La apacible vida de una pareja, Lucy (Léa Seydoux), exitosa música, y Philipp (Laurence Rupp), un realizador que ha pasado por la televisión y el documental, transcurre junto a su hijo de unos diez años en el campo. Esa vida bucólica, creativa y amorosa que se nos presenta en los primeros minutos se derrumba con la llegada de la policía y la incautación de la computadora de Philipp. Como descubrirá con horror Lucy, en quien se centra la película (otro estreno de Cannes enfocado en la mirada femenina), a Philipp lo acusan de guardar y compartir material de abuso sexual infantil.
Marie Kreutzer, guionista y directora, decide quedarse en el punto de vista de Lucy y seguirla mientras la realidad que conocía se derrumba. ¿Quién es este hombre con el que ha compartido una vida feliz hasta ese momento? Seydoux está impecable encarnando las diferentes facetas, rabia, tristeza, negación, por las que puede atravesar una persona enfrentada a algo así.

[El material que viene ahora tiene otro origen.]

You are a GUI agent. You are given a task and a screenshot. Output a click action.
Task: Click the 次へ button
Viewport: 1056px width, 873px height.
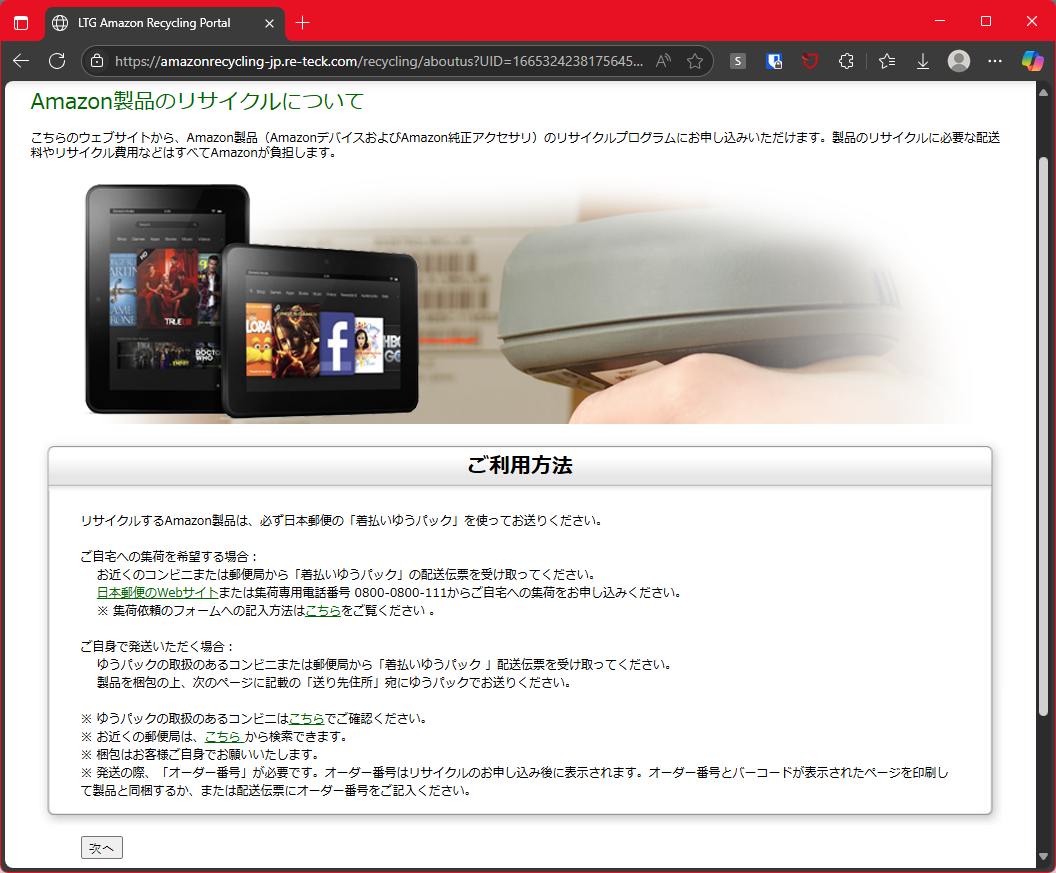[x=102, y=847]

El título, Gentle Monster, no es otra cosa que el nickname que utiliza Philipp en línea, y conecta con esas frases que se escuchan tantas veces: “jamás lo habría pensado de él”, “se veía tan normal”, “tan buen padre”. Porque así vemos a Philipp todo el tiempo, incluso en su caída vertiginosa.
Kreutzer, que ha dicho que le interesaba el tema desde antes de que Florian Teichtmeister, uno de los protagonistas de su película anterior, fuera acusado de posesión de material de abuso sexual infantil, quiere justamente destacar la dificultad de detectar a esos “monstruos” entre nosotros y la manera en que resquebrajan la visión que tenemos de cómo creemos que se ven este tipo de personas y de por qué hacen este tipo de horrores.
En paralelo a la historia principal seguimos a Elsa (Jella Haase), una de las policías encargadas de estos casos, «¿haciendo este trabajo en quién puedes confiar?”, le preguntará Lucy con genuina curiosidad. Entiendo que a algunos les parezca que conocer la vida familiar de Elsa le quite fuerza a la trama central, pero a mí me pareció que funcionaba como una suerte de espejo: aun con el ojo entrenado para detectar estos crímenes, podemos ser ciegos y normalizar otros tipos de abusos.